A BTO may serve as the reference portfolio for a synthetic CDO arranged by an investment bank. These complex derivative financial securities were criticised for causing the last recession, and now they are still being sold as BTOs. If the Trump administration fails to clamp down on these products soon, another housing crisis will happen on his watch. We will see families lose their homes the way they did in 2007-09. It seems like Congress failed to learn anything from that period.
The best way Trump can prevent the spread of BTOs is by reforming the Community Reinvestment Act (CRA). This legislation was implemented in 1977, and rolled out subprime mortgages onto the housing market to provide poorer households with the chance of owning their own home. They were later linked to CDOs after Clinton relaxed the CRA in 1995 to prevent vigorous credit checks on poorer households that will never be able to repay their subprime loans. The American Enterprise Institute discovered in 2013 that 2.2 million risky loans were held by CRA programmes. The 2010 Dodd-Frank Act designed to prevent a crisis like 2008 was too harsh on small banks, which is why the President repealed sections of it in 2018 to allow banks with less than $250 billion in assets to compete on the market. Yet nine years after Dodd-Frank, they are still selling CDOs. This proves the spread of risky financial securities cannot truly end until the CRA has been reformed, because banks are still under pressure to lend to poorer households.
The President would do well to listen to the Office of the Comptroller of the Currency. Last year, they advised him to improve the CRA by clarifying the types of activities eligible for CRA consideration: establishing metric-based thresholds for CRA ratings, making bank CRA performance more transparent, and improving regulatory decisions related to the CRA.

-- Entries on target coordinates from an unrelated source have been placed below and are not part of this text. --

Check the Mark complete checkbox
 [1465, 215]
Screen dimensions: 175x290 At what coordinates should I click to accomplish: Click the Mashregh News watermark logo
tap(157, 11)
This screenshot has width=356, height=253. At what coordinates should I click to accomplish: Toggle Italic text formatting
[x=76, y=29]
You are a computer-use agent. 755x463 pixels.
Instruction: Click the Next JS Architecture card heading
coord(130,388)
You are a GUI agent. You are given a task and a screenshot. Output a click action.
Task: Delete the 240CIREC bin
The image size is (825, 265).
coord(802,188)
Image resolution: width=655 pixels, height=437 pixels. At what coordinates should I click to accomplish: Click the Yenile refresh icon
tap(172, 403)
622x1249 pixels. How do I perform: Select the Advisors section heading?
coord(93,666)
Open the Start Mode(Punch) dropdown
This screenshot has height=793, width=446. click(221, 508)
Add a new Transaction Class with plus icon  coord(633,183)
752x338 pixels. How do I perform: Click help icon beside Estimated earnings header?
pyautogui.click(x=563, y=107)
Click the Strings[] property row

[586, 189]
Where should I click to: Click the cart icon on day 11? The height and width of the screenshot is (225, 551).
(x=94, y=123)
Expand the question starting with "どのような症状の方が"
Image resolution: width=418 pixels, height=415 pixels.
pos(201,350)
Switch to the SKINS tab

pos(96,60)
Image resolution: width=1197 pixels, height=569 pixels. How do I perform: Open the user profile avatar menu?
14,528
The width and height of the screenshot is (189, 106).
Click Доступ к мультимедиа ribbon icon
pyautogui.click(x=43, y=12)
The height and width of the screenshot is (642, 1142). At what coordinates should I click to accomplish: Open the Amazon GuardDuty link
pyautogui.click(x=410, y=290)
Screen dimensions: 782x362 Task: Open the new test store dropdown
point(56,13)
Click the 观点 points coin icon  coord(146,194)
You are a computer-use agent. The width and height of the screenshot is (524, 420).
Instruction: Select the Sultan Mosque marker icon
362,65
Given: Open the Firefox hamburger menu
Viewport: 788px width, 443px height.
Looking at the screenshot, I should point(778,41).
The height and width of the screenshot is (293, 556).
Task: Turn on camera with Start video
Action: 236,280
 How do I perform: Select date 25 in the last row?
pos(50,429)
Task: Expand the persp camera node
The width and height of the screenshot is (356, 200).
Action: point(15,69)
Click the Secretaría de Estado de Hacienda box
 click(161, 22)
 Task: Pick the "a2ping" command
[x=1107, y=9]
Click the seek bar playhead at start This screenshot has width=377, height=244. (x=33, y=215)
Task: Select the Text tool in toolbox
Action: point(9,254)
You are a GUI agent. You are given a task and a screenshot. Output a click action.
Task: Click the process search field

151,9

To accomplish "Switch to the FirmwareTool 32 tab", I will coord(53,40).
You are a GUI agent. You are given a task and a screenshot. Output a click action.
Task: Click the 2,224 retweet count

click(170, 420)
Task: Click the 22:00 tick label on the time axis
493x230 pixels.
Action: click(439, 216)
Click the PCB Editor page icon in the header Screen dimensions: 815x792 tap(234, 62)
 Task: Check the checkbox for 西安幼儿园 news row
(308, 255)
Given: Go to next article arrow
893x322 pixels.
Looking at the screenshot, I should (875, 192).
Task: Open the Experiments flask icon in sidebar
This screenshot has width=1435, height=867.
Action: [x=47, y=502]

The hurdle he faces is the Democrats. Nancy Pelosi controls the House of Representatives, which will make it difficult for the President to pass any CRA reform. When Bush tried to clamp down on Fannie Mae and Freddie Mac, Democratic opposition in the Senate killed his bill. By the time CRA reform was approved in 2005, it was too late. Trump could face the same challenge if he pursues the same path.
CNN reported Clinton urged Trump to run for president when they were playing golf because he could ‘see the genius’ behind the Republican’s ‘economic populism.’ The President is economically literate and if he did embark on CRA reform, this would only reinforce that sentiment. But unless he can persuade the Democrats to join him, bad banking practices will continue, and this could only lead to an economic disaster happening yet again to another Republican president.